Michael repitió la pregunta que le había hecho antes y Linder refunfuñó:

– ¿Quiere una coartada, como en las novelas de detectives? -y encendió un cigarrillo extraído de un paquete que llevaba en el bolsillo sin ofrecerle otro a Michael. Mientras lo encendía protestó-: Pero si ya lo tiene todo por escrito; ayer lo expliqué todo. ¿No se acuerda? Michael no reaccionó.

– El viernes por la noche vinieron a cenar a casa unos amigos. No salí en ningún momento; soy el cocinero de la familia. Se marcharon hacia las dos de la mañana, dos horas tarde, en mi opinión. Para mí no tenían ningún interés, eran colegas de mi mujer.

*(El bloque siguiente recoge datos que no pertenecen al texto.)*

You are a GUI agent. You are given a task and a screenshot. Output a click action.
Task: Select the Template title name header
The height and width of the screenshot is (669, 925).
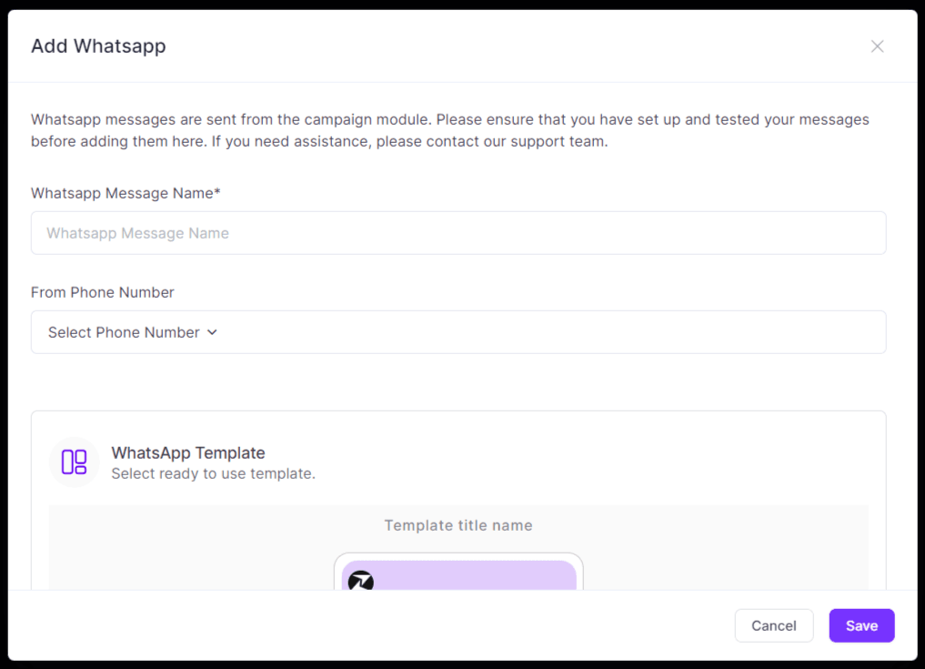458,525
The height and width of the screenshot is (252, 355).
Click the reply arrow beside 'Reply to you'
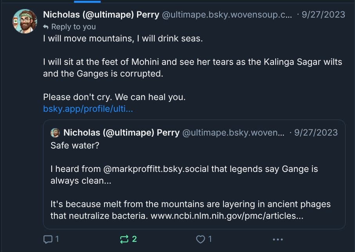tap(46, 27)
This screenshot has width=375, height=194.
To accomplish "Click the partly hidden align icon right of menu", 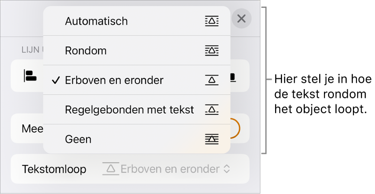I will pyautogui.click(x=232, y=78).
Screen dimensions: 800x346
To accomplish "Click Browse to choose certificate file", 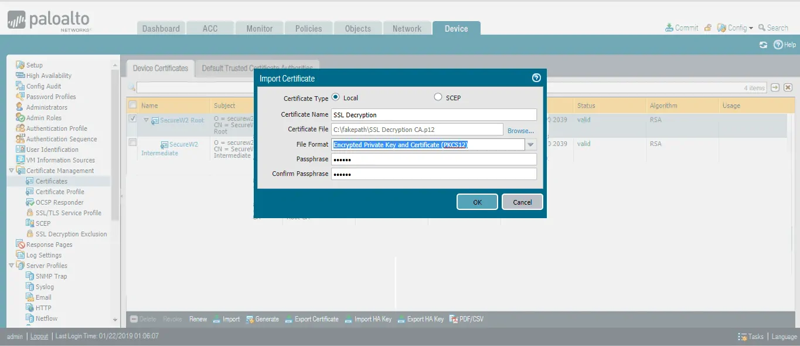I will tap(520, 131).
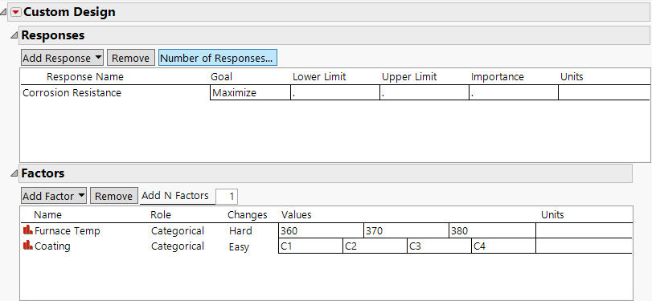This screenshot has height=301, width=652.
Task: Open the Add Response dropdown
Action: tap(63, 58)
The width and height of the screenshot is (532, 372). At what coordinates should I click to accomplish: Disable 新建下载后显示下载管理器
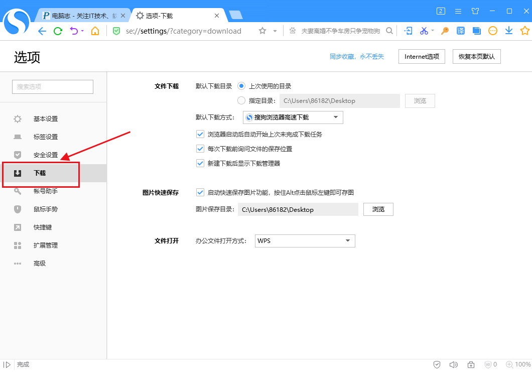point(200,163)
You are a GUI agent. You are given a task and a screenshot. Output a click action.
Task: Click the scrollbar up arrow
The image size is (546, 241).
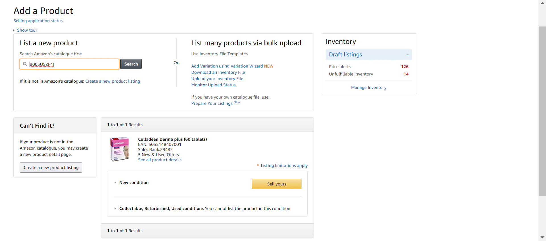coord(542,3)
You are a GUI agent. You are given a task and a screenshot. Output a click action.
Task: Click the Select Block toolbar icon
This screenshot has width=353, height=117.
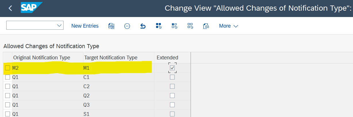[174, 26]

Michael le pidió los nombres y teléfonos de los invitados y lo anotó todo cuidadosamente. Las grabadoras no siempre eran de fiar. Al final preguntó: -¿Qué cenaron?

Linder clavó en él una mirada incrédula y ofendida, pero como Michael no retiró la pregunta terminó por decir:

– De primero, tomates rellenos; de segundo, pierna de cordero con arroz y piñones; ensalada de lechuga… ¿Tengo que continuar?

Michael, que estaba anotándolo todo concienzudamente, hizo un gesto de asentimiento sin desviar la vista de Linder, que prosiguió diciendo:

– Macedonia de frutas, y café y tarta, claro está. ¿Quiere saber también qué vino tomamos?

– No es necesario -dijo Michael sin reaccionar ante aquel sarcasmo-. ¿Y después, cuando se fueron los invitados?